🤖 AI Summary
Generative deep learning models exhibit limited global generalizability in precipitation downscaling, particularly across unseen geographical regions.
Method: We propose a geography-aware hierarchical data partitioning strategy to systematically evaluate cross-regional transferability across 15 geographically distinct, held-out areas. Leveraging both generative adversarial networks (GANs) and diffusion models, we integrate ERA5 reanalysis data with IMERG high-resolution precipitation observations to achieve global 0.1° precipitation downscaling.

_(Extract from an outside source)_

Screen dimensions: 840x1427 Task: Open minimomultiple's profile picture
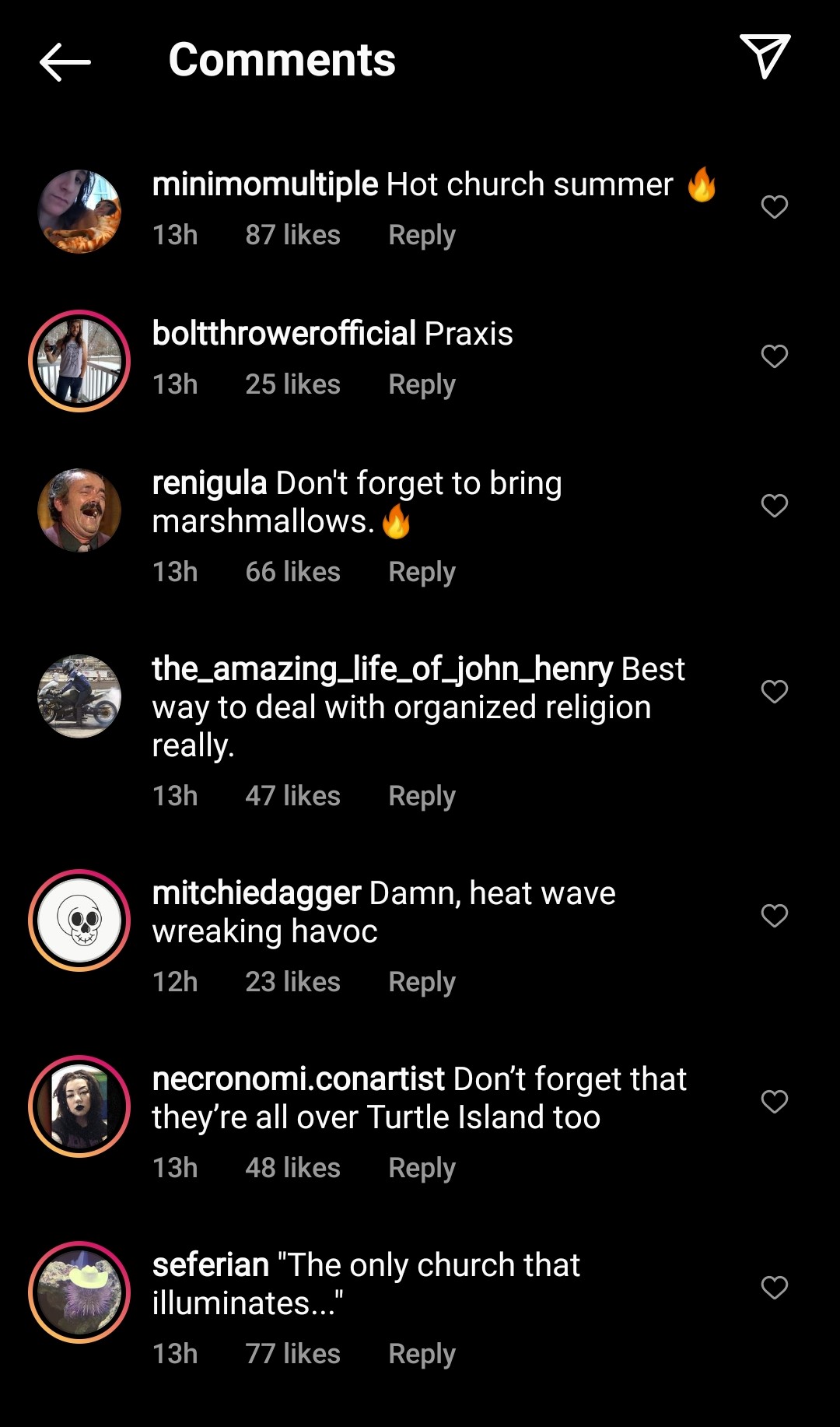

Contribution/Results: This work establishes the first benchmark framework for cross-regional transferability in climate downscaling. Empirical evaluation reveals that while most regions retain strong performance, significant degradation occurs in areas with pronounced topographic or climatic divergence—highlighting fundamental limits of generative model generalization in climate applications. The study provides a reproducible evaluation paradigm and a concrete technical pathway toward developing universally applicable climate downscaling models.
📝 Abstract
Deep learning offers promising capabilities for the statistical downscaling of climate and weather forecasts, with generative approaches showing particular success in capturing fine-scale precipitation patterns. However, most existing models are region-specific, and their ability to generalize to unseen geographic areas remains largely unexplored. In this study, we evaluate the generalization performance of generative downscaling models across diverse regions. Using a global framework, we employ ERA5 reanalysis data as predictors and IMERG precipitation estimates at $0.1^circ$ resolution as targets. A hierarchical location-based data split enables a systematic assessment of model performance across 15 regions around the world.